Re: WebVTT from Silvia Pfeiffer on 2013-06-17 (public-tt@w3.org from June 2013)

From: Silvia Pfeiffer <silviapfeiffer1@gmail.com>
Date: Mon, 17 Jun 2013 12:56:57 +1000
To: Sean Hayes <Sean.Hayes@microsoft.com>
Cc: John Birch <John.Birch@screensystems.tv>, "public-tt@w3.org" <public-tt@w3.org>
Message-ID: <CAHp8n2najMj=uX94-Ot=cZALoPN_e=-4XQv2jHA2NcrXd1Y6Ag@mail.gmail.com>
On Sun, Jun 16, 2013 at 10:03 PM, Sean Hayes <Sean.Hayes@microsoft.com> wrote:
>>Oh right, you misunderstand how :past and :future are applied. They only
>> work if you have provided time stamps in your markup ><00:00:00:00>. And
>> time matches on according to the video, so video.current time provides the
>> JS dev the current time. And the >timeupdate event provides regular hooks
>> into that playback loop.
>
> Actually I think I understand pretty well how these are applied. I think you
> maybe misunderstand what I’m trying to do here.

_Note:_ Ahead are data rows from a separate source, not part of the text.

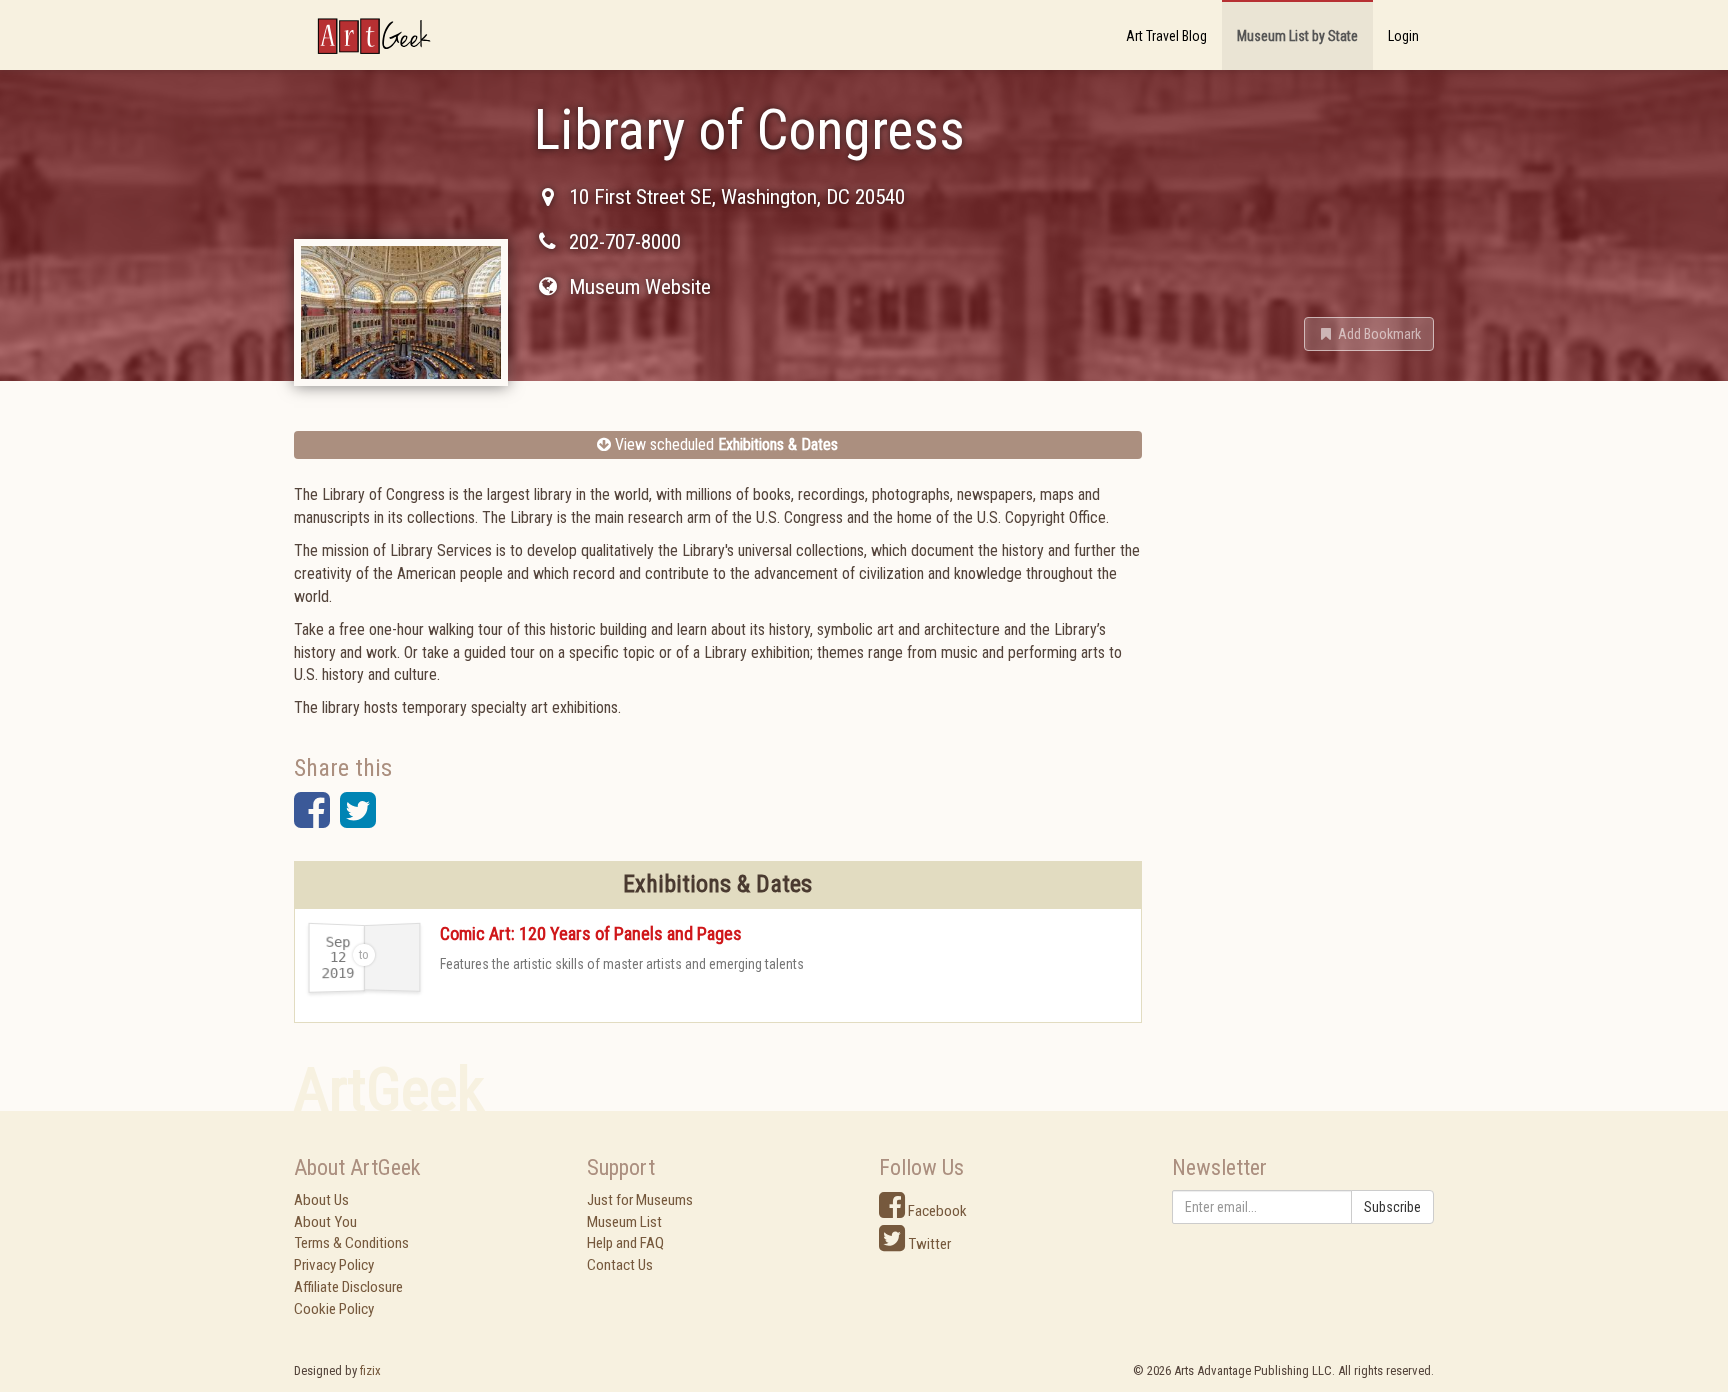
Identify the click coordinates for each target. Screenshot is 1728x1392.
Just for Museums (640, 1200)
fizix (370, 1370)
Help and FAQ (625, 1243)
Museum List (624, 1222)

Sure, that's possible, too.

> I’m not really interested in
> WebVTT as a user might be. My purpose here is to determine exactly what
> WebVTT is capable of, which involves digging into all the corner cases, and
> to what extent a full fidelity translation is possible between the two
> formats, where they share a common model and where they diverge.
>
> This is a point of divergence, TTML cues have no internal time structure,
> everything in one cue happens “in the now”, any observable change in the on
> screen display happens from one cue to the next, and there is an event for
> that.

How do you do karaoke then? Is every new word a new cue?

> In contrast WebVTT has effectively a wavefront that passes through it
> dividing a cue into three regions past, present and future over time,

Only for the cues where text is successively displayed or changed. The
text is already positioned and rendered in this case, so only the
style parameters are updated during this "wavefront pass-through".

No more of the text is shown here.